1915 — Jim Lavender of the Chicago Cubs pitched a 2-0 no-hitter in the first game of a doubleheader against the New York Giants.

1935 — Vern Kennedy of the Chicago White Sox pitched a no-hitter to beat Cleveland 5-0. Kennedy also had a bases-loaded triple.

1937 — Rudy York of the Tigers hit his 17th and 18th home runs of the month to set a major league record as Detroit beat Washington 12-3.

1950 — Brooklyn's Gil Hodges tied a major league record by hitting four homers against the Boston Braves in the Dodgers' 19-3 rout. Hodges also added a single for 17 total bases and drove in nine runs. His first homer was a two-run shot off Warren Spahn in the second inning. He followed with a three-run homer in the third off Norman Roy and a two-run homer off Bob Hall in the sixth. Hodges had a single in the seventh and a two-run shot off Johnny Antonelli in the eighth. Carl Furillo was on base for each of the home runs. Brooklyn pitcher Carl Erskine singled in the second, third, fifth and sixth innings.

1959 — Sandy Koufax of Los Angeles struck out 18 Giants for a National League record as the Dodgers beat San Francisco 5-2.

1965 — Boston catcher Russ Nixon tied a major-league record with three run-scoring sacrifice flies in the second game at Washington. Boston won 8-5, after taking the opener, 4-0.

1974 — In a Northwest League game, Portland manager Frank Peters rotated his players so each man played a different position each inning. The strategy worked for an 8-7 win over Tri-Cities.

1990 — The Griffeys — 20-year-old Ken Jr. and his dad, Ken, 40 — made major league history, leading Seattle to a 5-2 victory over Kansas City. The Griffeys were the first father and son to play together in the big leagues.

1995 — Paul O'Neill homered in his first three at bats and drove in eight runs to lead the New York Yankees to an 11-6 win over California.

2001 — Pitcher Danny Almonte who dominated the Little League World Series with his 70 mph fastballs was ruled ineligible after government records experts determined he actually was 14, and that birth certificates showing he was two years younger were false. The finding nullified all the victories by his Bronx, N.Y., team, the Rolando Paulino Little League All-Stars, and wiped out all its records — including Almonte's perfect game and an earlier no-hitter.

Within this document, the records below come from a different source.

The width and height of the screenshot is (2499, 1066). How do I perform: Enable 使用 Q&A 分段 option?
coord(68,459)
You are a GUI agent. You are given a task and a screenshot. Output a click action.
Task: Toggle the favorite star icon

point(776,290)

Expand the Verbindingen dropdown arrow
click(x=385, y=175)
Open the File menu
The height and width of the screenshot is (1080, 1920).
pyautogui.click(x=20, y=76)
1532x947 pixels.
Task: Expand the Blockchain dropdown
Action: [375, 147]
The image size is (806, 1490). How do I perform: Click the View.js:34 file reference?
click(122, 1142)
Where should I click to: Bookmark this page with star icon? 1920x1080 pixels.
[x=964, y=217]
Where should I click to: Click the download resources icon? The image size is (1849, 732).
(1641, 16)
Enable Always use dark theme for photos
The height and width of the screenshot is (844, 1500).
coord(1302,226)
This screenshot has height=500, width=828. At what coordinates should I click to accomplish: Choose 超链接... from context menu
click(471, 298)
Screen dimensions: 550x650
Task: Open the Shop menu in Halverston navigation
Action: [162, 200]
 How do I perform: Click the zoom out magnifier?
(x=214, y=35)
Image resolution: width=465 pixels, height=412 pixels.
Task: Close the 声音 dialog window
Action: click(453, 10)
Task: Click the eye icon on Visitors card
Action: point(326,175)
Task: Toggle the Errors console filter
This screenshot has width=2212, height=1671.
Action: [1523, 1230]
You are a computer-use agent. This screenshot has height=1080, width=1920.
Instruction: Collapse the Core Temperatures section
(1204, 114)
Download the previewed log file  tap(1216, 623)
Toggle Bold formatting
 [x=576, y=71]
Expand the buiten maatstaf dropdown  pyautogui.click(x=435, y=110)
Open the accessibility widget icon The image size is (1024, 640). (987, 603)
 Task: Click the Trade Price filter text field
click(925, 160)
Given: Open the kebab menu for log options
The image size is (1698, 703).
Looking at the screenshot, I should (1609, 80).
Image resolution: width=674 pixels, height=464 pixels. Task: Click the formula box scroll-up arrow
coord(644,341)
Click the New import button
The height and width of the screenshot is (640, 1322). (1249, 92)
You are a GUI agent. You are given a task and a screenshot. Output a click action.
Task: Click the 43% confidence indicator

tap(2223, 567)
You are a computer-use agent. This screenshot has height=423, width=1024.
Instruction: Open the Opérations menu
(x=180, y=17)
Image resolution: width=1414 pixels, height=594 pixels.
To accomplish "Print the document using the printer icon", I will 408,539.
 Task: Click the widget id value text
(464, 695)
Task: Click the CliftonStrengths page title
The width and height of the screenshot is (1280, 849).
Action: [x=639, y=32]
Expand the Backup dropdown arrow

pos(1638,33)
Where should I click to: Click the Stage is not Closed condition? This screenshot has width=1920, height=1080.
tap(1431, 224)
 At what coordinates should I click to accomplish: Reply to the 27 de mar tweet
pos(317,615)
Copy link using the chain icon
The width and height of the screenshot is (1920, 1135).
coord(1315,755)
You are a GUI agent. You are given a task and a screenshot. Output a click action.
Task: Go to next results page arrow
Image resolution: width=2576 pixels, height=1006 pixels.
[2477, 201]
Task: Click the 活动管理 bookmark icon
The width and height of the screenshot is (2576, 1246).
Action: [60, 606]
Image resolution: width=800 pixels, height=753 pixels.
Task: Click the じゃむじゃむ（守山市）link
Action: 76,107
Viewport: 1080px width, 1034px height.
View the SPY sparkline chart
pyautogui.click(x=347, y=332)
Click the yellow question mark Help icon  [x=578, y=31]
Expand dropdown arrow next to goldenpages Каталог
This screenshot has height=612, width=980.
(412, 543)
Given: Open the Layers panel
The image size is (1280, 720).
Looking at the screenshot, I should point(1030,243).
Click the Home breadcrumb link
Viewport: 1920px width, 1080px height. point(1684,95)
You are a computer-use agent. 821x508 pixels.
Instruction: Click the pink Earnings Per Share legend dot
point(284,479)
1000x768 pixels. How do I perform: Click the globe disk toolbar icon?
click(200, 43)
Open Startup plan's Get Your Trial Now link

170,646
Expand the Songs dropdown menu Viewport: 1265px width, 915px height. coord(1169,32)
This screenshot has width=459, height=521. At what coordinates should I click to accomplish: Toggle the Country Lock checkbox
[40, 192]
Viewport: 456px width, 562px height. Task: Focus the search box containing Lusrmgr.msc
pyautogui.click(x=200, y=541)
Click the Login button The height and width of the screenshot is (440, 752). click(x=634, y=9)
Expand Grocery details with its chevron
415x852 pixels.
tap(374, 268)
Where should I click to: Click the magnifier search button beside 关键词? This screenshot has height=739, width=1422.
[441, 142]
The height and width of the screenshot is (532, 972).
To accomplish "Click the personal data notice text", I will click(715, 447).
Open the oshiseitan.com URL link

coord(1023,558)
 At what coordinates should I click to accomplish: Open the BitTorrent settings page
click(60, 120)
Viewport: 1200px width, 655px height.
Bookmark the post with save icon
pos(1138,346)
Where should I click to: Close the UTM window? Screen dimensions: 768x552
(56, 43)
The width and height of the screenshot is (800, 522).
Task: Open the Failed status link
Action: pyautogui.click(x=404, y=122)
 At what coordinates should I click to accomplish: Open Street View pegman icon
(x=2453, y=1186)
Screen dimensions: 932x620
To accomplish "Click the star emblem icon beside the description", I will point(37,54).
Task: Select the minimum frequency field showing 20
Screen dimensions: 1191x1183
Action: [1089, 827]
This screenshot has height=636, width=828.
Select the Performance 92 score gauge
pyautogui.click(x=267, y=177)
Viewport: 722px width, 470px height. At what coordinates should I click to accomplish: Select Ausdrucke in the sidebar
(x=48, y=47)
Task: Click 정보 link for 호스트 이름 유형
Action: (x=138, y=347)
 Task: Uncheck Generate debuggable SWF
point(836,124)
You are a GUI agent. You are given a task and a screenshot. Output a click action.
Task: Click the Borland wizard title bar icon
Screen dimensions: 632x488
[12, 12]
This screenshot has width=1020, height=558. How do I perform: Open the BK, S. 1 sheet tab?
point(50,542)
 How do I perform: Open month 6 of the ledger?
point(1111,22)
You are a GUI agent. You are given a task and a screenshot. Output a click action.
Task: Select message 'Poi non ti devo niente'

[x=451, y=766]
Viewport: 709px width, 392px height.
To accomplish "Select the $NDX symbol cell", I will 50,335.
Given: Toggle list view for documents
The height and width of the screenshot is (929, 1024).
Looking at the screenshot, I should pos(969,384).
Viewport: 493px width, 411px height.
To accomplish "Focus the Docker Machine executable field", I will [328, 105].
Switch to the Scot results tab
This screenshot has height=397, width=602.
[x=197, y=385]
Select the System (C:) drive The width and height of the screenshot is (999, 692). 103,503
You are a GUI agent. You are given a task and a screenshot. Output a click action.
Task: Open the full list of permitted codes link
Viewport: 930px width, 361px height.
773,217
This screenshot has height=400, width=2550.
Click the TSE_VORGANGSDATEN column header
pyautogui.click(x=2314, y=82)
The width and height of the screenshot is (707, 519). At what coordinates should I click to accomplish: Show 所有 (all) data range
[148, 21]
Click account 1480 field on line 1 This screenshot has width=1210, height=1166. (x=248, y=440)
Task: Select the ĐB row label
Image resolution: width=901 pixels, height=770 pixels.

2004 — Omar Vizquel went 6-for-7 to tie the American League record for hits for a nine-inning game in Cleveland's 22-0 victory over the New York Yankees. The 22-0 beating, was the largest loss in the history of the Yankees' organization. Cleveland matched the largest shutout win in the major leagues since 1900, set by Pittsburgh against the Chicago Cubs on Sept. 16, 1975.

2005 — Florida's Jeremy Hermida became the first player in more than a century and the second to hit a grand slam in his first major league at-bat, connecting in the seventh inning off the St. Louis Cardinals' Al Reyes.

2010 — Cuban defector Aroldis Chapman reached 102 mph during one perfect inning, and Cincinnati beat Milwaukee 8-4. Chapman joined the Reds' bullpen and matched the hype his first time out, throwing four pitches clocked at 100 mph or better.

2011 — Two milestone home runs — Chipper Jones' 450th and Derek Lowe's first — gave Atlanta the early lead and Lowe combined with three relievers on a three-hitter in a 3-1 victory over Washington. Craig Kimbrel pitched the ninth for his 41st save, setting a major league rookie record.

Today's birthdays: Dillon Peters, 26; Erik Gonzalez, 27; John Hicks, 29; Matt Adams, 30; Juan Nicasio, 32; Frank Robinson, 83.